→ **GOAL**:
Quote the lines of the records from the line containing "Click the UNITED" to the line containing "click(x=168, y=241)", including both of those lines and changing nothing.

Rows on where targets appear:
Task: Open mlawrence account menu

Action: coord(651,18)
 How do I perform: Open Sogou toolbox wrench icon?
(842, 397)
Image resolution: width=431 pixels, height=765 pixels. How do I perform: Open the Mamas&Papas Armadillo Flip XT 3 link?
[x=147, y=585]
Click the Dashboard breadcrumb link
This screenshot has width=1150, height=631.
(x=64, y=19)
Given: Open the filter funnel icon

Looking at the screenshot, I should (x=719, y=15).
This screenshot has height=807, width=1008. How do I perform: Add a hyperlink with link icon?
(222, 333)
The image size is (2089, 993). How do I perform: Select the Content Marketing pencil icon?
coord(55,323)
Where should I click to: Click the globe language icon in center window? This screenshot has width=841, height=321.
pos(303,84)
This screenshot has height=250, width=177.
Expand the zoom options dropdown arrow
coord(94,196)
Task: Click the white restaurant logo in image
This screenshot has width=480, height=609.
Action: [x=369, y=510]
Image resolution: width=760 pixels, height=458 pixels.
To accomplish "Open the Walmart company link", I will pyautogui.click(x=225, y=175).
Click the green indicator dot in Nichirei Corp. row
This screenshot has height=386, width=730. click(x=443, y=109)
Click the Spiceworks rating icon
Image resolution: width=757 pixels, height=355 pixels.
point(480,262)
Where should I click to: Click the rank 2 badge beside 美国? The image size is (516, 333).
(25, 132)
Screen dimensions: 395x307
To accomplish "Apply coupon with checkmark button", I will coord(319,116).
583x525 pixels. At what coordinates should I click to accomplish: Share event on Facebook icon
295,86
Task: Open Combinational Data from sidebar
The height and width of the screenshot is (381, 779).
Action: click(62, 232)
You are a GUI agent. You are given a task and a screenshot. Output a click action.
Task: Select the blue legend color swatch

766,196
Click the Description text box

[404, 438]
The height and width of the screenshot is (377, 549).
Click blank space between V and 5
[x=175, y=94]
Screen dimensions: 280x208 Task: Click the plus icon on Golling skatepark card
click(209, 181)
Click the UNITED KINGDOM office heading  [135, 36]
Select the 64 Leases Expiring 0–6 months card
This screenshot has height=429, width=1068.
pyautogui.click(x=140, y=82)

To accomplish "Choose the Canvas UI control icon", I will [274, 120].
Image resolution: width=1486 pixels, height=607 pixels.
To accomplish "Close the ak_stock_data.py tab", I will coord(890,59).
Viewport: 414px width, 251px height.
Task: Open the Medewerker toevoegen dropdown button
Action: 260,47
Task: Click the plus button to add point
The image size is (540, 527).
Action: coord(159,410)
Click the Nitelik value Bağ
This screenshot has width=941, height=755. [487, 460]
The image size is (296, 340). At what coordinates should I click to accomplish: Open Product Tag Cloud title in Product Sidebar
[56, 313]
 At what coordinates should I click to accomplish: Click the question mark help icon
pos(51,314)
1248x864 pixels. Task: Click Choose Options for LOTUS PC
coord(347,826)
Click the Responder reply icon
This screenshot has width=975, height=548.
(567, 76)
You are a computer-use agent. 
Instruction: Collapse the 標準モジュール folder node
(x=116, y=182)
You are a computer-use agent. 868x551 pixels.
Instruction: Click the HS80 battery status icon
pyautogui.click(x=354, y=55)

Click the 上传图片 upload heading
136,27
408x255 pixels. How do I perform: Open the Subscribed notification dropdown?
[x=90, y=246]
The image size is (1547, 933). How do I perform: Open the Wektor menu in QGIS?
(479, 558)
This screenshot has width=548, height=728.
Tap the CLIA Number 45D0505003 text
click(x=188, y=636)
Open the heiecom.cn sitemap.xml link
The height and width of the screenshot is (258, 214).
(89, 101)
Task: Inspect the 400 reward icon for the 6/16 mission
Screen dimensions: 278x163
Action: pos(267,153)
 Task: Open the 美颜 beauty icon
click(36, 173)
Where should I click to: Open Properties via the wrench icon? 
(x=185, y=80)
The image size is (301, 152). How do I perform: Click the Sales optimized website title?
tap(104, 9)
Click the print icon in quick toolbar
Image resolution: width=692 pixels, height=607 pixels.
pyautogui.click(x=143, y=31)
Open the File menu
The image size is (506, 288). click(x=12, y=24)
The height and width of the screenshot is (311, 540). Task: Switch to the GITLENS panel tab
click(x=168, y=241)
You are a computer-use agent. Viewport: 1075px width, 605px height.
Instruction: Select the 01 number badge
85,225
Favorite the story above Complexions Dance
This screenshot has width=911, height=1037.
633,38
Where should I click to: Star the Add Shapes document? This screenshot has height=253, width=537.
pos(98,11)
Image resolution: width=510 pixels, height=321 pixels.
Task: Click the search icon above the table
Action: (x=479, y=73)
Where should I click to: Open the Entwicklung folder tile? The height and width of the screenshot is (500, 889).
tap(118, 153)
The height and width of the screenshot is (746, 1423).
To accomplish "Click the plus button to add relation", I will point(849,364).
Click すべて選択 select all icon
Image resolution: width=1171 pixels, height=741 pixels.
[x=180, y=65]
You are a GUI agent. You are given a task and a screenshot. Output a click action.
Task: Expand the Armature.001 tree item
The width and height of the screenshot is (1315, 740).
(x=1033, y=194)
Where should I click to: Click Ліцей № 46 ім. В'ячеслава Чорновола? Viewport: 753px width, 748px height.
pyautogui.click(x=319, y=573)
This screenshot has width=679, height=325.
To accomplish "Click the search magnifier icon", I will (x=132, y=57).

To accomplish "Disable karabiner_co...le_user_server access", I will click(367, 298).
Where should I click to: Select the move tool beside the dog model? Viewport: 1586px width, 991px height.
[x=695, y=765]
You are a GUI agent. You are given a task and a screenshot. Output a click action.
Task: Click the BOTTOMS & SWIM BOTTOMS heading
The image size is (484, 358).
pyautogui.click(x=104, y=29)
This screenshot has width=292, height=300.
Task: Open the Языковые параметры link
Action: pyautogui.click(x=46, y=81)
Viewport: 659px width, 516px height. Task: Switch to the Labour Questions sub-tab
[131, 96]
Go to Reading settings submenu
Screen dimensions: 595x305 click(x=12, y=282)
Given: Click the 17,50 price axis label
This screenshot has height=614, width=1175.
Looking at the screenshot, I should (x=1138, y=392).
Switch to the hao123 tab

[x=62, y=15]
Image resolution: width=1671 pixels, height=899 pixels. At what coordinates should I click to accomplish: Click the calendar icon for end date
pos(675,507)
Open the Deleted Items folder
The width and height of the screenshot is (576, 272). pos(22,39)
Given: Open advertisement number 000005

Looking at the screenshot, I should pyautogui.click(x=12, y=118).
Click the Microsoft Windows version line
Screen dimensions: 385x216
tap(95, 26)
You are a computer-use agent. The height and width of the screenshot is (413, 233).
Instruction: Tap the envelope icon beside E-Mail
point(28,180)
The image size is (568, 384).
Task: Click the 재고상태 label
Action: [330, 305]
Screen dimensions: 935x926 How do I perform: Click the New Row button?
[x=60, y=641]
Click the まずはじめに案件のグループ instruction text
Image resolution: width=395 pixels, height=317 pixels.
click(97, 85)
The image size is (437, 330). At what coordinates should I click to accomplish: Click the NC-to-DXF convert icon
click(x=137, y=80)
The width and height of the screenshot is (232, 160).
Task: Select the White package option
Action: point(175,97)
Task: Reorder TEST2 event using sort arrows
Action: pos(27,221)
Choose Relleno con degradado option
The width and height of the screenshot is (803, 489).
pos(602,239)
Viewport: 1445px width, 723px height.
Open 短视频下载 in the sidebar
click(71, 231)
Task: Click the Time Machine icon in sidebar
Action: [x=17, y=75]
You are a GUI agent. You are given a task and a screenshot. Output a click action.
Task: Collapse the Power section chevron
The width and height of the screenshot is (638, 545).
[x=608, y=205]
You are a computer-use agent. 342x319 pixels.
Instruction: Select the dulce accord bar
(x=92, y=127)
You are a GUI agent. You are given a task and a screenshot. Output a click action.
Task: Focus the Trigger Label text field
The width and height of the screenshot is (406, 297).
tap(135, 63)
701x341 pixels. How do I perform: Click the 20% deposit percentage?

→ **THE COMPLETED TASK**:
Click the UNITED KINGDOM office heading  [135, 36]
Select the 64 Leases Expiring 0–6 months card
This screenshot has height=429, width=1068.
pyautogui.click(x=140, y=82)

To accomplish "Choose the Canvas UI control icon", I will [274, 120].
Image resolution: width=1486 pixels, height=607 pixels.
To accomplish "Close the ak_stock_data.py tab", I will coord(890,59).
Viewport: 414px width, 251px height.
Task: Open the Medewerker toevoegen dropdown button
Action: 260,47
Task: Click the plus button to add point
The image size is (540, 527).
Action: coord(159,410)
Click the Nitelik value Bağ
This screenshot has width=941, height=755. [487, 460]
The image size is (296, 340). At what coordinates should I click to accomplish: Open Product Tag Cloud title in Product Sidebar
[56, 313]
 At what coordinates should I click to accomplish: Click the question mark help icon
pos(51,314)
1248x864 pixels. Task: Click Choose Options for LOTUS PC
coord(347,826)
Click the Responder reply icon
This screenshot has width=975, height=548.
(567, 76)
You are a computer-use agent. 
Instruction: Collapse the 標準モジュール folder node
(x=116, y=182)
You are a computer-use agent. 868x551 pixels.
Instruction: Click the HS80 battery status icon
pyautogui.click(x=354, y=55)

Click the 上传图片 upload heading
136,27
408x255 pixels. How do I perform: Open the Subscribed notification dropdown?
[x=90, y=246]
The image size is (1547, 933). How do I perform: Open the Wektor menu in QGIS?
(479, 558)
This screenshot has width=548, height=728.
Tap the CLIA Number 45D0505003 text
click(x=188, y=636)
Open the heiecom.cn sitemap.xml link
The height and width of the screenshot is (258, 214).
(89, 101)
Task: Inspect the 400 reward icon for the 6/16 mission
Screen dimensions: 278x163
Action: pos(267,153)
 Task: Open the 美颜 beauty icon
click(36, 173)
Where should I click to: Open Properties via the wrench icon? 
(x=185, y=80)
The image size is (301, 152). How do I perform: Click the Sales optimized website title?
tap(104, 9)
Click the print icon in quick toolbar
Image resolution: width=692 pixels, height=607 pixels.
pyautogui.click(x=143, y=31)
Open the File menu
The image size is (506, 288). click(x=12, y=24)
The height and width of the screenshot is (311, 540). Task: Switch to the GITLENS panel tab
click(x=168, y=241)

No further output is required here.